Donating appreciated stock or mutual fund shares (or crypto) is one of the most efficient ways to donate. You avoid both paying taxes on capital gains and get a tax deduction for the full current market value if you itemize. Here is an examples of the double tax advantage of donating appreciated stock. Your contributions can then be invested to grow a tax-deferred manner until you decide to make a grant to the charities of your choice.

One problem for small investors is that the “Big 3” of DAFs: Fidelity, Vanguard, and Schwab all charge annual administrative fees of 0.60% of assets with a minimum fee of $100 to $250. (Update: As of 2024, Schwab no longer has a minimum asset-based fee.) In addition, you are usually stuck with a limited menu of investment options, many of which may have expense ratios that are higher than common index ETFs. Vanguard has cheaper options, but they have a $25,000 minimum opening amount. Both the account management fees and portfolio investment fees are funds skimmed away from the charities themselves.

Daffy is a newer DAF startup that charges only $3 a month, or a flat $36 a year regardless of asset size. Importantly, this tier now also allows the donation up to $25,000 in appreciated stock (lifetime cumulative). Their 13 preset portfolios include ones with four low-cost and broad Vanguard ETFs (VTI, VXUS, BND, and BNDX) with a rock-bottom overall expense ratio of as low as 0.05%.

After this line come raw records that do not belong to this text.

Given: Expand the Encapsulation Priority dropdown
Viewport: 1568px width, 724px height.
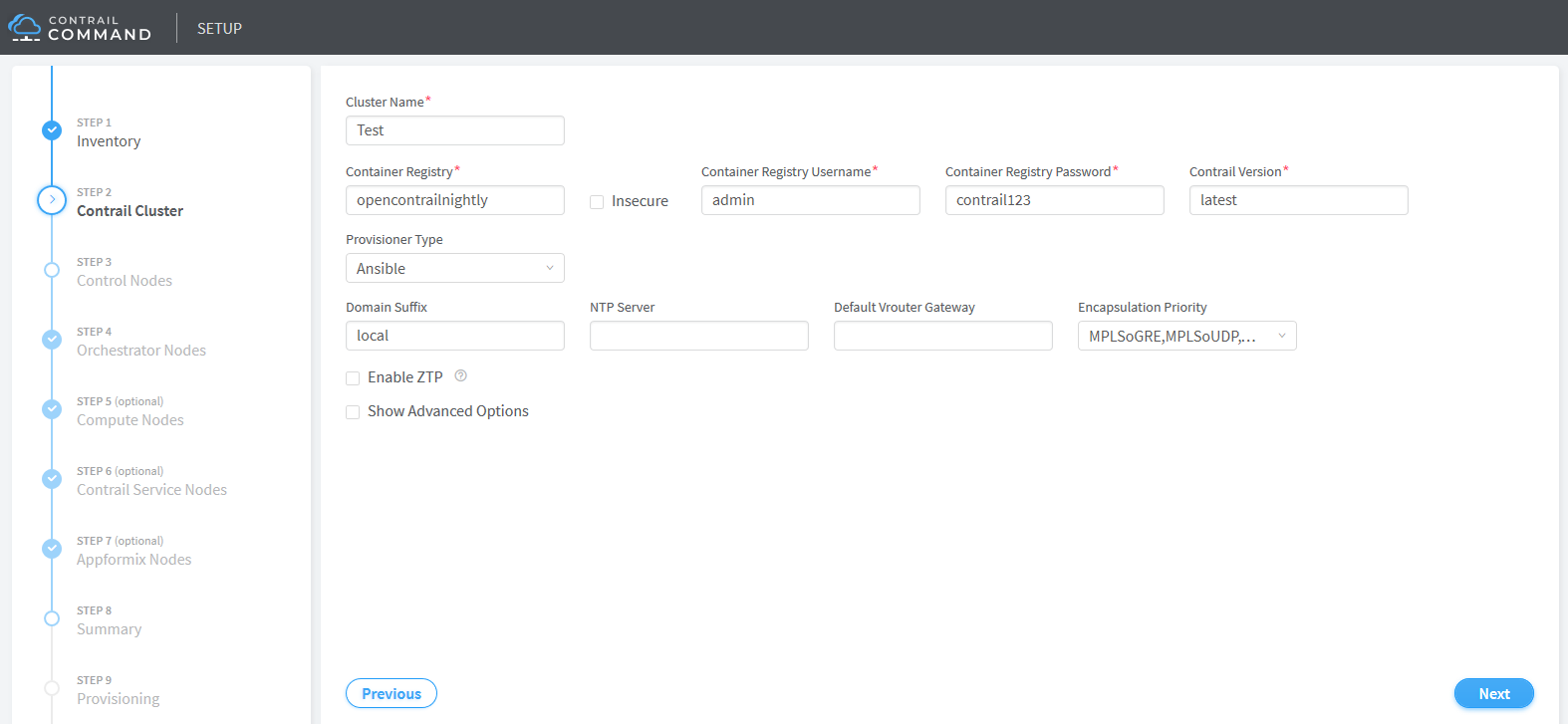Looking at the screenshot, I should [x=1186, y=337].
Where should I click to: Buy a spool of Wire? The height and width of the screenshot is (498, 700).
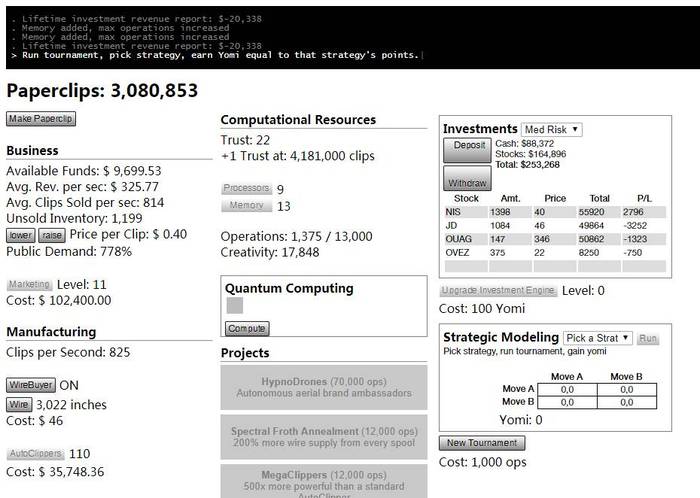(19, 405)
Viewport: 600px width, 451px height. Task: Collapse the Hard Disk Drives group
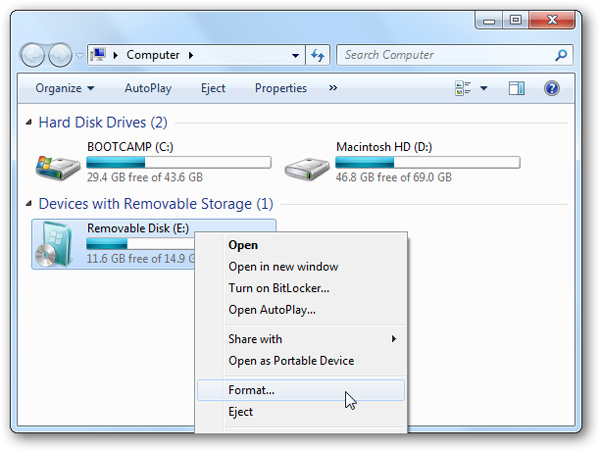[x=27, y=123]
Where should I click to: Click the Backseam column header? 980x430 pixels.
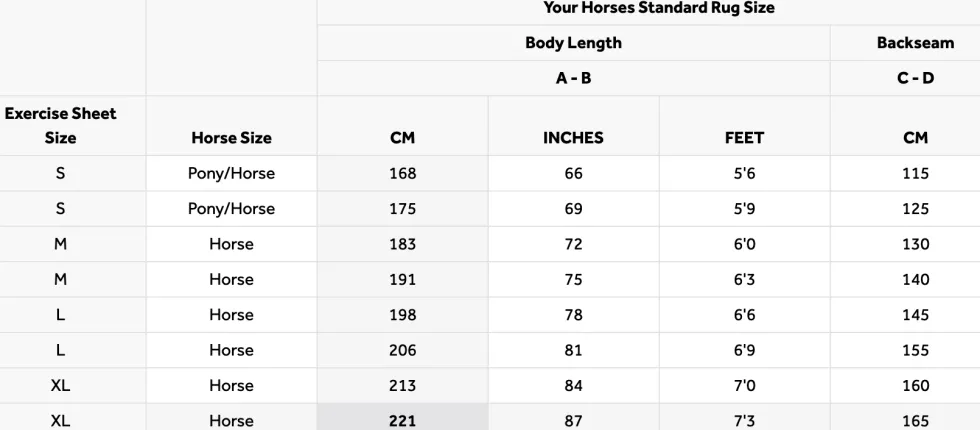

If you are an individual investor that also wants to donate a modest amount of appreciated stock from any brokerage, the end result is that with Daffy, a larger percentage of your donation will end up going to charity.

Personally, I’ve had a Fidelity Charitable DAF for a few years now, and it has been a smooth experience even though I am a small fry customer. I am able to donate appreciated assets from my Fidelity brokerage accounts with ease, and then give most of it away. I don’t maintain an exceptionally large balance (so I worry less about the portfolio fees), and my fees are the $100 a year minimum.

Other competitors include CharityVest, which has a higher $4/month minimum (0.40% asset-based) but also no limit on the amount of appreciated securities that you can donate. The 0.40% asset-based fee does mean that starting at a $12,000 balance, you are going to exceed the $4/month minimum. They do offer a low-cost ETF portfolios.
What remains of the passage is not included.